IoT on GCP

Using Google Cloud Platform to capture, store and analyze IoT data from an Arduino.

6 min readMar 3, 2022

I will be building an end-to-end architecture for capturing environmental data using an Arduino MKR WiFi 1010 and Env Shield to publish data to GCP for reporting and analytics.

CI/CD Setup

This repository contains our environment definition in Terraform. GitHub Actions will call Terraform Cloud every time we commit to the “,” branch in order to update our infrastructure.

In the Google Cloud Portal, create or select the Project you’re going to use. In IAM, create a Service Account and assign it “Owner” permissions, we will be creating another service account using Terraform. Select the Service Account, navigate to Keys, generate a Key and download the JSON key definition.

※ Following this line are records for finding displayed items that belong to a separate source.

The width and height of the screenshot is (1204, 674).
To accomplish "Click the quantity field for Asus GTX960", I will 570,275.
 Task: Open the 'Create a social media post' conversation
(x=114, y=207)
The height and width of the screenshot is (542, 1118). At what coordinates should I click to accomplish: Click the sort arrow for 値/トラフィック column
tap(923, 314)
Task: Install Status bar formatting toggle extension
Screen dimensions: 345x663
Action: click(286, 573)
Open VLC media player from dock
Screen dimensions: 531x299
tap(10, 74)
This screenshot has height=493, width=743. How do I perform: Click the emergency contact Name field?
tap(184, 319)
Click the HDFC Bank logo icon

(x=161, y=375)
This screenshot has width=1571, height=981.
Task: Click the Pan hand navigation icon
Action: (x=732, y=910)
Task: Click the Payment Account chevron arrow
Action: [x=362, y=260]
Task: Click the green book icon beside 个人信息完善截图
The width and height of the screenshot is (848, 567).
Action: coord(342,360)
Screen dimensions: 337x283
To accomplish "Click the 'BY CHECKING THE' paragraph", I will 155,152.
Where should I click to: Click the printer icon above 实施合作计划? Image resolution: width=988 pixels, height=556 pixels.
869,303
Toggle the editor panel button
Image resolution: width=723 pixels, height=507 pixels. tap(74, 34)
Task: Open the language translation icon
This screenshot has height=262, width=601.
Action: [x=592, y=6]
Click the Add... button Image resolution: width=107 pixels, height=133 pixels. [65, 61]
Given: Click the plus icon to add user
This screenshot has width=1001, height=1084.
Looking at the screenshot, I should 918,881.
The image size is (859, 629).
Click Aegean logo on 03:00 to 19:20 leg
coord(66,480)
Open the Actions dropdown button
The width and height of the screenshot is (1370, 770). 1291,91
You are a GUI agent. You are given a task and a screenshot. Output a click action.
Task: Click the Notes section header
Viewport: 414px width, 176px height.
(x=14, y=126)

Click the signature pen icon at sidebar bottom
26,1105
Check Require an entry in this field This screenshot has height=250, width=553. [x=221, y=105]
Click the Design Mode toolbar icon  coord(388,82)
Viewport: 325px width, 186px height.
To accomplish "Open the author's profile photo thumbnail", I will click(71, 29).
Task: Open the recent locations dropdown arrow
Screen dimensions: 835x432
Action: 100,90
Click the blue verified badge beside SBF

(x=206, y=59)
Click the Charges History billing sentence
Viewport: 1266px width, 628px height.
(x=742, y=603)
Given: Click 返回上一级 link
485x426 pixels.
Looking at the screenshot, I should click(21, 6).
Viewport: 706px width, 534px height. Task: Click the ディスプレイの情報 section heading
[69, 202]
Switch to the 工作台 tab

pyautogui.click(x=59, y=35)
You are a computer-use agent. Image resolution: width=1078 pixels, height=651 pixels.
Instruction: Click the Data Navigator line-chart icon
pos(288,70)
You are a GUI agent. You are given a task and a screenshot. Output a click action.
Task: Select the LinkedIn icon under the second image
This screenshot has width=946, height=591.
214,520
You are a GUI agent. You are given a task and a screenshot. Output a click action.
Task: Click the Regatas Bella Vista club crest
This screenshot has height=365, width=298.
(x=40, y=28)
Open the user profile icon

In Terraform Cloud we need to setup a Workspace, select “API-driven workflow” for type. Under “Variables”, register a new variable, I named mine “GOOGLE_CREDENTIALS”, for the Value, paste the entirety of the JSON file you downloaded after defining your Service Account and flag it as “Sensitive”. We also need to register a variable for our GCP Project Number, I named this “PROJECT_NUMBER” and pasted the ID of the project here.

Finally, we need to generate a token for Terraform so that GitHub can call it. Navigate to your profile in the top right, select “User settings”, then “Tokens”. Generate a token.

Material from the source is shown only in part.